TASK BRIEF:
In the material below, find the line containing "The height and width of the screenshot is (711, 1313)." and the line containing "Select Element sub-object", then reproduce exactly both of them and every line between, and nothing else.

[DATA SUPPLIED — start]

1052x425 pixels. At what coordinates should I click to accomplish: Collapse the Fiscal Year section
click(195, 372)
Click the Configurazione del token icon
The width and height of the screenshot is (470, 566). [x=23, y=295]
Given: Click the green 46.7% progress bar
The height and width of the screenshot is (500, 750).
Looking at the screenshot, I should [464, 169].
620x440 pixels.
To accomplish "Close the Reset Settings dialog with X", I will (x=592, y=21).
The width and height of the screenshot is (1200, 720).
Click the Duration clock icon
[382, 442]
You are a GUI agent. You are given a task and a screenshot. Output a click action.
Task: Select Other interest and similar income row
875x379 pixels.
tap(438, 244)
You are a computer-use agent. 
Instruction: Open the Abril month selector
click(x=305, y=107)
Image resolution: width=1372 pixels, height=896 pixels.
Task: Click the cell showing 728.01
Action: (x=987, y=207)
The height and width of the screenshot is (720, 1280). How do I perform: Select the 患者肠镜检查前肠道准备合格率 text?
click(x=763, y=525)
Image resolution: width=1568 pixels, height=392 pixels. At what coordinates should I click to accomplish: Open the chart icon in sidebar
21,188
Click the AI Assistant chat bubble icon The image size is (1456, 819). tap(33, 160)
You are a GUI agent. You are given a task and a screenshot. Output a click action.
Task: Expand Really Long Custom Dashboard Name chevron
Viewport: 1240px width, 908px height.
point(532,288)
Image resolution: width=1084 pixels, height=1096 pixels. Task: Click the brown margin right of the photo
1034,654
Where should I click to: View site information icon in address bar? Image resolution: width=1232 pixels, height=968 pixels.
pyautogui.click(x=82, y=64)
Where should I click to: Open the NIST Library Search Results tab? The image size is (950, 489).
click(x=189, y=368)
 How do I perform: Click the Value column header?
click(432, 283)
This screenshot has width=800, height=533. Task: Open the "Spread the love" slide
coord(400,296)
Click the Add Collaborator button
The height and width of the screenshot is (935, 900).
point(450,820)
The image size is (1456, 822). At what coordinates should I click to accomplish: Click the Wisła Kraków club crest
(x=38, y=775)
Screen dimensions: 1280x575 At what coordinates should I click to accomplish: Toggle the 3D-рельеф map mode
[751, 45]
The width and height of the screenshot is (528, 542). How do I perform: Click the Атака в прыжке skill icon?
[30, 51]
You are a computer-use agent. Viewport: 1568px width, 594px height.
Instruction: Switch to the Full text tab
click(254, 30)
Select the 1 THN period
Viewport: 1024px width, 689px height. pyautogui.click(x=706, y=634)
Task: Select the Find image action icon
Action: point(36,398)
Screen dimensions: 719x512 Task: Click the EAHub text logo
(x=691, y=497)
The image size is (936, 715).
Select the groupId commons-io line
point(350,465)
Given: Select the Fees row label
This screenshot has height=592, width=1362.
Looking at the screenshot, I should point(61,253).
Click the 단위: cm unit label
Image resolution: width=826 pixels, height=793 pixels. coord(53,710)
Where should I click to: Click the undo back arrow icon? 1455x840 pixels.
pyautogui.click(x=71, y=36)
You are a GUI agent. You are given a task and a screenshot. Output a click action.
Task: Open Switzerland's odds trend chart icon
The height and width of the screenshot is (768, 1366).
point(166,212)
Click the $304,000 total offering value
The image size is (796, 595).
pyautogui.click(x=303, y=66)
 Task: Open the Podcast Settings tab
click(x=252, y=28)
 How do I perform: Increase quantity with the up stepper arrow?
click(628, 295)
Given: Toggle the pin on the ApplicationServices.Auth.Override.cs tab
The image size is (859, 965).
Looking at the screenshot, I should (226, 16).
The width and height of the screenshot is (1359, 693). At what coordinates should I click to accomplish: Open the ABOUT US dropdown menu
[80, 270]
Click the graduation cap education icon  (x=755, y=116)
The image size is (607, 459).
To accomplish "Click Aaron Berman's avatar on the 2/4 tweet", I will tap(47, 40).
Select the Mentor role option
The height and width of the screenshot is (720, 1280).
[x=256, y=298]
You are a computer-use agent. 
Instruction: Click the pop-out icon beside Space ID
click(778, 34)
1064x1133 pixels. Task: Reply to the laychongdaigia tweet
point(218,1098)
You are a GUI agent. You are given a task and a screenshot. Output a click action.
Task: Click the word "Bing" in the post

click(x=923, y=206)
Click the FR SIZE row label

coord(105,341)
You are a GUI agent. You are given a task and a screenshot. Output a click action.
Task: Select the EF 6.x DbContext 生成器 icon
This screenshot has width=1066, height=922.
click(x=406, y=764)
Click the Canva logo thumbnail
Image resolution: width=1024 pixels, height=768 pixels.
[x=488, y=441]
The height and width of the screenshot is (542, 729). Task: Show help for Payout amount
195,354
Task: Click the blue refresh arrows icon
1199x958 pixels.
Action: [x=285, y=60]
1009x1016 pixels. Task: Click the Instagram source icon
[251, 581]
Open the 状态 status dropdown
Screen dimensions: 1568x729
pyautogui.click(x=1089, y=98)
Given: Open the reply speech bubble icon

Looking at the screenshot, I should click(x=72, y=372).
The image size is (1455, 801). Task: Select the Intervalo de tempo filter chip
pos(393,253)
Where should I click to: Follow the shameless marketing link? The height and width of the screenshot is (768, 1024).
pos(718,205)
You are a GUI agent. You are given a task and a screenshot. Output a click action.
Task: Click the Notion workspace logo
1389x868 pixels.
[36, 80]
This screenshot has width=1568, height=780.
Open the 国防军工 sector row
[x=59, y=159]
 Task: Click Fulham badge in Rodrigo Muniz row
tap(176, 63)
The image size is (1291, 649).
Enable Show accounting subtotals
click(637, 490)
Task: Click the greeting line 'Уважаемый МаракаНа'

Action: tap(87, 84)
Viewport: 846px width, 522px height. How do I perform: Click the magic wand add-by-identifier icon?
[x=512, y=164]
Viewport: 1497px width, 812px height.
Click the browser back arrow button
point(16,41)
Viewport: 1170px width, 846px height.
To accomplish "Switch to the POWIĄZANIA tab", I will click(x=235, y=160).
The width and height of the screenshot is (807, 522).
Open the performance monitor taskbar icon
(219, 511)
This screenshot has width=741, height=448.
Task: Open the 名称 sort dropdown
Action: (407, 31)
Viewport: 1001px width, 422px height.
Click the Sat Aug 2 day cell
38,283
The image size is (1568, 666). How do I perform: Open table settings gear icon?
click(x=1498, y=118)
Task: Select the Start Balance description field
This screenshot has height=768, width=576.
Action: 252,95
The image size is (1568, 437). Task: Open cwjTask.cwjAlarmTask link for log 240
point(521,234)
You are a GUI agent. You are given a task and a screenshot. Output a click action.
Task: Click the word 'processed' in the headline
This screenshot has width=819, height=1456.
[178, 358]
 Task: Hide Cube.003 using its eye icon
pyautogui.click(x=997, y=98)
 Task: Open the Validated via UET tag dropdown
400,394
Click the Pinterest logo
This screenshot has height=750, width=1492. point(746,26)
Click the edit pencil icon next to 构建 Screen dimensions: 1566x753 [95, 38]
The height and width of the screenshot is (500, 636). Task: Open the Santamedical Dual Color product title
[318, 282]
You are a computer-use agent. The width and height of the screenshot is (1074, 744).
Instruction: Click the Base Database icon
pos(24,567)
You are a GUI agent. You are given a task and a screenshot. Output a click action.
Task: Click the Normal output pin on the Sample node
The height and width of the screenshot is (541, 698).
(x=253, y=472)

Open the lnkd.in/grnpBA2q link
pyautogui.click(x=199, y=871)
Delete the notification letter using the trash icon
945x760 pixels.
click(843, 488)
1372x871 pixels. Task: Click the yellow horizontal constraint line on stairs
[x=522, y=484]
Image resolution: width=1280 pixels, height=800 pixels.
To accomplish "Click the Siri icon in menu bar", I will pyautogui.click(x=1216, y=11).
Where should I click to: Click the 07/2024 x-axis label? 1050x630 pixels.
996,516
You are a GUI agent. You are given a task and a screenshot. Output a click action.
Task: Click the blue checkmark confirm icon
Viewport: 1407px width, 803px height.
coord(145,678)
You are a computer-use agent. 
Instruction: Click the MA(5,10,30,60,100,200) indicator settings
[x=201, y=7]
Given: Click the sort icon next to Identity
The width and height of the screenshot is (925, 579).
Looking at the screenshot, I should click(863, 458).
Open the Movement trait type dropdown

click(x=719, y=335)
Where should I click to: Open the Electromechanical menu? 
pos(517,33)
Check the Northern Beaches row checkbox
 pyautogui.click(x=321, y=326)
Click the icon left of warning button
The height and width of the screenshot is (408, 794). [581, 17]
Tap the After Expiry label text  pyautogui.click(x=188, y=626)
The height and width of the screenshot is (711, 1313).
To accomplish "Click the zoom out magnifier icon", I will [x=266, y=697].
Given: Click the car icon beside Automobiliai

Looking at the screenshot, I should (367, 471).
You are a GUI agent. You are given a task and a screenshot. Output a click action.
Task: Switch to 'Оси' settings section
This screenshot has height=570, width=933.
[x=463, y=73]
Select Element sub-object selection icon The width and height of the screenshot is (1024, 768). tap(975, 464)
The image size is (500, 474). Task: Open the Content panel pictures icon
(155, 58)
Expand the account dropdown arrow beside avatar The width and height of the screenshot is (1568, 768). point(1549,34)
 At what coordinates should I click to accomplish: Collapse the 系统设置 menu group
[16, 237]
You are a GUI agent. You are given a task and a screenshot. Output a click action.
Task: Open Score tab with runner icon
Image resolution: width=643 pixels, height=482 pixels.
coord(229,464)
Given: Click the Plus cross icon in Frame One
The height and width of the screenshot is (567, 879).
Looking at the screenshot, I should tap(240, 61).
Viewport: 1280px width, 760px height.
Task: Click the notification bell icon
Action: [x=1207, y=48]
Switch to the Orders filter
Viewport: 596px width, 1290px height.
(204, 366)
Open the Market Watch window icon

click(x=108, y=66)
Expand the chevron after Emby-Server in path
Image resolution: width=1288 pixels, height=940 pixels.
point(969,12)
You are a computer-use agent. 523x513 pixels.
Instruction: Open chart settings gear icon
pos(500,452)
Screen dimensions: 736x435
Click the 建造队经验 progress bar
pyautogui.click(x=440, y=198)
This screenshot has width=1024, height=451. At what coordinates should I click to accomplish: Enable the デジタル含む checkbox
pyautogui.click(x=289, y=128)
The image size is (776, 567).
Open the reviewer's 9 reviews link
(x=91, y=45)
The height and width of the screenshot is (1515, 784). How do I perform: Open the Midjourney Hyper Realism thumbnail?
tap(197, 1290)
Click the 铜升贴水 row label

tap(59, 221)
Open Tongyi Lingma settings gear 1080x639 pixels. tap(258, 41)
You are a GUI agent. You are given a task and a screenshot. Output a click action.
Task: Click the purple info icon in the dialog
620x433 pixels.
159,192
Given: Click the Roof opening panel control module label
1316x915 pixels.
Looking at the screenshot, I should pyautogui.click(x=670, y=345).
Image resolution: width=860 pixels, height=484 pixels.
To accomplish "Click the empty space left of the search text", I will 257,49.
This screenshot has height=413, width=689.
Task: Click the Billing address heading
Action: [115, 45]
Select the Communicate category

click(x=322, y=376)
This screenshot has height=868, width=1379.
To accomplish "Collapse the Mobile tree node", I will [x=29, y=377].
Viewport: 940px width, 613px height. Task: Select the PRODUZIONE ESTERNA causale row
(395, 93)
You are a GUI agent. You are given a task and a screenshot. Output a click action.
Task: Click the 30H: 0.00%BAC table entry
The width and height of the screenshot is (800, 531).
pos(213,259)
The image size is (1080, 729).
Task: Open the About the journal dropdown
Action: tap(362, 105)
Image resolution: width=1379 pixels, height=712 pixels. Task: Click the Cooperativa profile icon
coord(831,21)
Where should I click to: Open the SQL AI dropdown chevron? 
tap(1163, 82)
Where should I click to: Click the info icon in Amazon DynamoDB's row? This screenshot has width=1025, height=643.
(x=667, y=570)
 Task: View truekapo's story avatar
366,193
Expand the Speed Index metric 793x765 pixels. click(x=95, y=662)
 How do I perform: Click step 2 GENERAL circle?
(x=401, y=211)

[DATA SUPPLIED — finish]

TASK OUTPUT:
The height and width of the screenshot is (711, 1313).
To accomplish "Click the zoom out magnifier icon", I will [x=266, y=697].
Given: Click the car icon beside Automobiliai

Looking at the screenshot, I should (367, 471).
You are a GUI agent. You are given a task and a screenshot. Output a click action.
Task: Switch to 'Оси' settings section
This screenshot has height=570, width=933.
[x=463, y=73]
Select Element sub-object selection icon The width and height of the screenshot is (1024, 768). tap(975, 464)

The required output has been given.